Report, from the records below, every line where the word "Microsoft" appears.
** Opening INPUT MATERIAL block **
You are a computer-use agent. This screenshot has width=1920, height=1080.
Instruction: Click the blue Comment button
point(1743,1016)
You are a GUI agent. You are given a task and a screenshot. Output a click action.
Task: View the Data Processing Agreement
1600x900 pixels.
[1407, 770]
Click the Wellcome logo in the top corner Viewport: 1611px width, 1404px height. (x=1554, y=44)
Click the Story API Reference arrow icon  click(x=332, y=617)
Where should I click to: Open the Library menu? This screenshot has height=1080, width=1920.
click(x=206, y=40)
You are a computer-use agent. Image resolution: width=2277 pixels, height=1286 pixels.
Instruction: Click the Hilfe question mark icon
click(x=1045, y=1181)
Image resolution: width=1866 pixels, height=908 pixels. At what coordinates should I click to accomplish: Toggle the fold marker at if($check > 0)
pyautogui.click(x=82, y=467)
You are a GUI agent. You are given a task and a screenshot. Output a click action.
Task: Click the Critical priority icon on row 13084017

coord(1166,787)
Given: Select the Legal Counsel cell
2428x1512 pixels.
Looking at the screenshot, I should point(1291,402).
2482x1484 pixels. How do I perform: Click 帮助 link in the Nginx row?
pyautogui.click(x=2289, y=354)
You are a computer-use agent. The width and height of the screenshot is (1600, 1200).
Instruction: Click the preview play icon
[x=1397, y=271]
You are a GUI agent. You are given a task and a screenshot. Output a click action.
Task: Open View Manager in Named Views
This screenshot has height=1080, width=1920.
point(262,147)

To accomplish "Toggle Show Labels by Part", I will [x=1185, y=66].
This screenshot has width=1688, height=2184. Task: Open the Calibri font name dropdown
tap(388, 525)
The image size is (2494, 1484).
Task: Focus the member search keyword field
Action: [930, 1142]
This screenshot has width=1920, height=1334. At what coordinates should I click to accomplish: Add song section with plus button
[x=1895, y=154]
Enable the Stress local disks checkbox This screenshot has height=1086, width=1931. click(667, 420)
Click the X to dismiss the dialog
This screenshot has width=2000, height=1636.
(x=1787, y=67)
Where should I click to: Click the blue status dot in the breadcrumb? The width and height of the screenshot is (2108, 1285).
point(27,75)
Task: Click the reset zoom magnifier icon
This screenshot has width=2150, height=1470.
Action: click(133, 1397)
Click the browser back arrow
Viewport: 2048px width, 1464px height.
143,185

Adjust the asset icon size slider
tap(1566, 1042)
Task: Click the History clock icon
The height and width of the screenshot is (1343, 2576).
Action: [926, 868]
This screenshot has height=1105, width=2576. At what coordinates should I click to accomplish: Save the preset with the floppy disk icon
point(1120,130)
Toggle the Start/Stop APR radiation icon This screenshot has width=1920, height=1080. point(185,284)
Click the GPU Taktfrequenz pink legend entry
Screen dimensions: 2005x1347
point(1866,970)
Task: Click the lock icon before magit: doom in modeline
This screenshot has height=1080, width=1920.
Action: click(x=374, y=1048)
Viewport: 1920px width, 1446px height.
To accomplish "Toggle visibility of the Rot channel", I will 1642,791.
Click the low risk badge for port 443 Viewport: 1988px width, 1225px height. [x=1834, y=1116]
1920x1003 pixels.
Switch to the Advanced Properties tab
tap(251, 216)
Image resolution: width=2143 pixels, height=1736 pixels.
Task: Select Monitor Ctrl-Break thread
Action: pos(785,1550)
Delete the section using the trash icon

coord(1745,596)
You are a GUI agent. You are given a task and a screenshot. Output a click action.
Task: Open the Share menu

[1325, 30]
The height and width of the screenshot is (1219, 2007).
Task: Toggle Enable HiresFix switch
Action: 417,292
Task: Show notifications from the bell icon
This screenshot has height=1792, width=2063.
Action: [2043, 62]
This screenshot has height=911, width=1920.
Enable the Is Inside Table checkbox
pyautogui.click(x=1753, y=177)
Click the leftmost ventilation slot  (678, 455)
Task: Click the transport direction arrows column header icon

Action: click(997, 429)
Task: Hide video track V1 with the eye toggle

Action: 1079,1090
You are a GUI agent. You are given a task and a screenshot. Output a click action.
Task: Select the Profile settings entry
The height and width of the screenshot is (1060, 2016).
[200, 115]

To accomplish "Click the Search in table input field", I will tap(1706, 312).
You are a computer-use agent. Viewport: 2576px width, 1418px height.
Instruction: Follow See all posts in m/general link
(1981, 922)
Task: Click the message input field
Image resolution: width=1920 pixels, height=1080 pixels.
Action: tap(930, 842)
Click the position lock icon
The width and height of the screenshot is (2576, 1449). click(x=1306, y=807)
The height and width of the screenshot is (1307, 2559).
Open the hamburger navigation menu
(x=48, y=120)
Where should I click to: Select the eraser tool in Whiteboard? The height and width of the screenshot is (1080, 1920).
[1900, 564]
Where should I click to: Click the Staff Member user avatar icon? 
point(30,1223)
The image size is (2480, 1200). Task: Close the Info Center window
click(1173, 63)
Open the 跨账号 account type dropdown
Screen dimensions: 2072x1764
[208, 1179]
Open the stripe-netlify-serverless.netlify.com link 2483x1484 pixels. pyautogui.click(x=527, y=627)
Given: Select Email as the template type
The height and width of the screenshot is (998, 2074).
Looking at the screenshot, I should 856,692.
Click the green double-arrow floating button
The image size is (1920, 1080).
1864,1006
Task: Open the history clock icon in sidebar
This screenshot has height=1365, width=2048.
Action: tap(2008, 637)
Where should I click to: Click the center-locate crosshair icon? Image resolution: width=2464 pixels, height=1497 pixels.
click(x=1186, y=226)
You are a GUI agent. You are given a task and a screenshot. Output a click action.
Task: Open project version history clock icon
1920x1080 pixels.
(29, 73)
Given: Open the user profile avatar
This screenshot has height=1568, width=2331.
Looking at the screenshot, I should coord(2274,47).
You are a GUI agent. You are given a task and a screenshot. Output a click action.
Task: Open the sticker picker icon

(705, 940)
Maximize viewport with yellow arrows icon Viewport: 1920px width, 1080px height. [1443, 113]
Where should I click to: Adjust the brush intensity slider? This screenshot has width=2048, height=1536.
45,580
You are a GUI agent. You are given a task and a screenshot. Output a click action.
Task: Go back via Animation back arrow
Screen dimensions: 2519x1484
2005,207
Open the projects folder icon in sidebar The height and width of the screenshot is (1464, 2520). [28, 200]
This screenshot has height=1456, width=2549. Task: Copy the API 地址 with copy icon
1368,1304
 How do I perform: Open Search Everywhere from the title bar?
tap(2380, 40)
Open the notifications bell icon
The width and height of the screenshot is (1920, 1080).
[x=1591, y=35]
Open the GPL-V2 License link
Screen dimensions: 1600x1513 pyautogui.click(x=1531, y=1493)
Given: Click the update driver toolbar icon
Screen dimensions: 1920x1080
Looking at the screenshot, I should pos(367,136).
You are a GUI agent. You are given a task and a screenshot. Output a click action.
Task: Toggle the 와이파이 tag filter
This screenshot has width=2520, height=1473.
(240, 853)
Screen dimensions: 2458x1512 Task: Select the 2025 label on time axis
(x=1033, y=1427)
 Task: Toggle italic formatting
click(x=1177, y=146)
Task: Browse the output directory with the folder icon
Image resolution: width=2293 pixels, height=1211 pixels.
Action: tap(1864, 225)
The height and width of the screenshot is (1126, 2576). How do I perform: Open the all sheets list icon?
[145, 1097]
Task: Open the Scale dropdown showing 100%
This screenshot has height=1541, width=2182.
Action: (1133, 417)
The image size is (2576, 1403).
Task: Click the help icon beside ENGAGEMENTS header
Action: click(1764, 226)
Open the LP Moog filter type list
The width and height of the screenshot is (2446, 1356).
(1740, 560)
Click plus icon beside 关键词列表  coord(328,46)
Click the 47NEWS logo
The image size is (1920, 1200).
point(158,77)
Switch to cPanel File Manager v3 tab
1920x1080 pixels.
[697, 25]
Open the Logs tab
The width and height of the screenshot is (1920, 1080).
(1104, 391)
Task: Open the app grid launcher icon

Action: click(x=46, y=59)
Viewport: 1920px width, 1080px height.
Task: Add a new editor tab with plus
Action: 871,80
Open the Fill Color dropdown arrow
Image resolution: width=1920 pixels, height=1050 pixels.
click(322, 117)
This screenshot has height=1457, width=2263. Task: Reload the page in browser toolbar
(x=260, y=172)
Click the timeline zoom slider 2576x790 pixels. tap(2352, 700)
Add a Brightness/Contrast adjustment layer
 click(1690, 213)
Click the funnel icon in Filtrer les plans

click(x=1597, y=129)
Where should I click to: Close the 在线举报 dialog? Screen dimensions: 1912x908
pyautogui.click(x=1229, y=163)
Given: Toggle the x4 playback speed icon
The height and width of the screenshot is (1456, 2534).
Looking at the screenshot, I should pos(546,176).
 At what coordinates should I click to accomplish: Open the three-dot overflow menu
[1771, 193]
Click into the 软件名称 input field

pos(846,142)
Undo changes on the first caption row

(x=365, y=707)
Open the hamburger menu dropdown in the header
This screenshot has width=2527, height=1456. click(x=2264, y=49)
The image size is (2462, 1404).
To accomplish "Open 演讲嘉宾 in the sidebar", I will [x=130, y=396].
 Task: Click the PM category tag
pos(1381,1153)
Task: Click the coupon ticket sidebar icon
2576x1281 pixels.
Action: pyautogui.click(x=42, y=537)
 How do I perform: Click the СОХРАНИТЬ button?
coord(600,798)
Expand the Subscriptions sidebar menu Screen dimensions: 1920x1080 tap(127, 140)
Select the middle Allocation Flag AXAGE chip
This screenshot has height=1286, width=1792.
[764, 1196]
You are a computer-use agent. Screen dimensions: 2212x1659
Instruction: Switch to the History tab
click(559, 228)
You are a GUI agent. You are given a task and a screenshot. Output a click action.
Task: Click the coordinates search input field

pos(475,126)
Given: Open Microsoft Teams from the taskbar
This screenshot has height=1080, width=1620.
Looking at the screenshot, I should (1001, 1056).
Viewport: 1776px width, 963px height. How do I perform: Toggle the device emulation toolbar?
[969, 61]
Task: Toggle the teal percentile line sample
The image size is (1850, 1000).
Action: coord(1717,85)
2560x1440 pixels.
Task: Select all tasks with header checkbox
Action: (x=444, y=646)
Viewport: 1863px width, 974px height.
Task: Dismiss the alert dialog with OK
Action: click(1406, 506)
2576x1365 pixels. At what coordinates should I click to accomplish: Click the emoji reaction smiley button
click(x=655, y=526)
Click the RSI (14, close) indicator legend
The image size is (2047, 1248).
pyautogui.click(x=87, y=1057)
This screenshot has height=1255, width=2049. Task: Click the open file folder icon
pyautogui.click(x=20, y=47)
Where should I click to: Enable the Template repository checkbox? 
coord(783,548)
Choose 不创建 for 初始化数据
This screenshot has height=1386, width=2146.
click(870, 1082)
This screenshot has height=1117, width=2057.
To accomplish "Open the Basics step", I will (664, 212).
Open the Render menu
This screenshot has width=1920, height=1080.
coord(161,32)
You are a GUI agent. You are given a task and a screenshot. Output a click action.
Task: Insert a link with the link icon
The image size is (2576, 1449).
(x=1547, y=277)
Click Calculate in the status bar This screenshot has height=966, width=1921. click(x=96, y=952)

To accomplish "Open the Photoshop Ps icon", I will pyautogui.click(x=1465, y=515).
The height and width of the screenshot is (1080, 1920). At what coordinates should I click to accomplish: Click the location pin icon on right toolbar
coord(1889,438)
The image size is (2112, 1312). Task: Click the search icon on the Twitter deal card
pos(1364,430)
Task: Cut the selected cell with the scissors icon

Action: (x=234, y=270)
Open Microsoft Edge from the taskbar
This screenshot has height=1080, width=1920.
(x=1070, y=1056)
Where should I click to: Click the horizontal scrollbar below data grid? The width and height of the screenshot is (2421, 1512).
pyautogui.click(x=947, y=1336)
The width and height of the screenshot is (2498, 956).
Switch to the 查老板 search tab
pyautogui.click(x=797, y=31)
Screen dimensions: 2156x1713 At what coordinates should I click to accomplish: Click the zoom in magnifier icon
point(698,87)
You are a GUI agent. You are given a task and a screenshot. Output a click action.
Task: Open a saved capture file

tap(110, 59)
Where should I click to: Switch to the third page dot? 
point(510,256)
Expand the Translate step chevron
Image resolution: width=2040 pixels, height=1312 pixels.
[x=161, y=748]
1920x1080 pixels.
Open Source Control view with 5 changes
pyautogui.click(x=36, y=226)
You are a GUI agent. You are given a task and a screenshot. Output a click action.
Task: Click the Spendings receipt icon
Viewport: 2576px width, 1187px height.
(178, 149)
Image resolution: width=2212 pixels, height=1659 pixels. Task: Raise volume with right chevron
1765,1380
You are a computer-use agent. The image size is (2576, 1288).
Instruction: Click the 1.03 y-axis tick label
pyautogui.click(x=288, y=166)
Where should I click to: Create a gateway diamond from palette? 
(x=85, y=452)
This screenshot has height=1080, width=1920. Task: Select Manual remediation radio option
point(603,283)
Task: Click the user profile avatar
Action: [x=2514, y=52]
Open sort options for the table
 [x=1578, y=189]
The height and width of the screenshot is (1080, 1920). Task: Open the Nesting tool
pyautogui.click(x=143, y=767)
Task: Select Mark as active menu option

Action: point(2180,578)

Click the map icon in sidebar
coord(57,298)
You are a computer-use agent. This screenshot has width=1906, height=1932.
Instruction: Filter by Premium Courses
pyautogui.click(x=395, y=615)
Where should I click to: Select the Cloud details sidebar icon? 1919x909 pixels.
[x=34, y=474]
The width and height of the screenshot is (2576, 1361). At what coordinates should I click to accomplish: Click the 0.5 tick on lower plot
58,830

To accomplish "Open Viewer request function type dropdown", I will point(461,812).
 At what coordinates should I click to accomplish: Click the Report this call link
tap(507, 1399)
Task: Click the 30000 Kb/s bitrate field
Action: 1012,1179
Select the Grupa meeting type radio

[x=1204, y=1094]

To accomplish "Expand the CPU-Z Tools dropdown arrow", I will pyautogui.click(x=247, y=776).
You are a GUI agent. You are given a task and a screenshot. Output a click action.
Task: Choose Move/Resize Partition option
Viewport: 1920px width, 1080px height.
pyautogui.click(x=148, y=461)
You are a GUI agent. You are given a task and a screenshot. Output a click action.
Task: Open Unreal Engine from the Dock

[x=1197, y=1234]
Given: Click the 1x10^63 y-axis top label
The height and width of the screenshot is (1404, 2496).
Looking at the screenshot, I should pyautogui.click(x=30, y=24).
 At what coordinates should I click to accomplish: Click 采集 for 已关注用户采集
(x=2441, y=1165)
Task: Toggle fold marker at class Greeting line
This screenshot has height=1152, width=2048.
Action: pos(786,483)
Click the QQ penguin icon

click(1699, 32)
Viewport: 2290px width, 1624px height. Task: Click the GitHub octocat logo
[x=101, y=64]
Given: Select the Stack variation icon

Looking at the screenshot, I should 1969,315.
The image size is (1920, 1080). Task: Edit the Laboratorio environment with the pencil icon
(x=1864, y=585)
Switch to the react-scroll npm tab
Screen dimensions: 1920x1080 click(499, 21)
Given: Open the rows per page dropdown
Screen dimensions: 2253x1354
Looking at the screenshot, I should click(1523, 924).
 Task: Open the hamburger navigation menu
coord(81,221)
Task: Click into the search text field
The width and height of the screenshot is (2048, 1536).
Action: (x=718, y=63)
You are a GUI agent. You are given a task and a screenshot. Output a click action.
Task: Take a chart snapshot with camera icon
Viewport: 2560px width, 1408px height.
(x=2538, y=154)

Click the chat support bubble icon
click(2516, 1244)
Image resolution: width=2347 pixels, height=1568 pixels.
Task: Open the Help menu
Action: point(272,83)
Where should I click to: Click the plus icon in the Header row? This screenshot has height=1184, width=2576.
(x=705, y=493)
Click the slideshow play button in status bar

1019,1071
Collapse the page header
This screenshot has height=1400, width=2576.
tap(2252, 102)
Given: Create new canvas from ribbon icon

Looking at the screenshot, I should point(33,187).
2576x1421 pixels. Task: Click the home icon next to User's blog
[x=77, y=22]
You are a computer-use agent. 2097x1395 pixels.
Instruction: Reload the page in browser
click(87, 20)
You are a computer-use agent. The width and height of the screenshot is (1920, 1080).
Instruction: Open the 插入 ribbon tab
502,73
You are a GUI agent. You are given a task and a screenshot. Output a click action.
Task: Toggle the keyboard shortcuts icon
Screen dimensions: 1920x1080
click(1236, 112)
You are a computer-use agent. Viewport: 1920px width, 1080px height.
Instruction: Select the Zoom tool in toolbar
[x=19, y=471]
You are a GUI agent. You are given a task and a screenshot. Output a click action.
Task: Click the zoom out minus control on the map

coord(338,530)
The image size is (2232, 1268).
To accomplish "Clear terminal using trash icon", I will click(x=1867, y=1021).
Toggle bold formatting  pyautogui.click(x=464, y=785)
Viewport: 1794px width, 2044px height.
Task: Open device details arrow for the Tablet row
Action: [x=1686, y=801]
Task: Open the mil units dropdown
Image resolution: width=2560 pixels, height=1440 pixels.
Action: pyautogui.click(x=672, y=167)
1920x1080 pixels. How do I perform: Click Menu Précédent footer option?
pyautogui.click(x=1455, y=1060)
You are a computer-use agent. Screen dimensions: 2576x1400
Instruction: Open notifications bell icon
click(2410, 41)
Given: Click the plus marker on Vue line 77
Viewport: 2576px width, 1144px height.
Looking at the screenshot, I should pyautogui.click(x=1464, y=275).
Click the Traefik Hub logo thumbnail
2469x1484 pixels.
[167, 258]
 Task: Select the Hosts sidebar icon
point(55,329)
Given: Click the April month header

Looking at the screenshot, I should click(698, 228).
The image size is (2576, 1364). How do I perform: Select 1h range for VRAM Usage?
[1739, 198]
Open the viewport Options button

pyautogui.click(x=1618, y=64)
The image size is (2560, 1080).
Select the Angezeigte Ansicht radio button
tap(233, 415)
** Closing INPUT MATERIAL block **
### EXERCISE ANSWER
Given: Open Microsoft Teams from the taskbar
Open Microsoft Edge from the taskbar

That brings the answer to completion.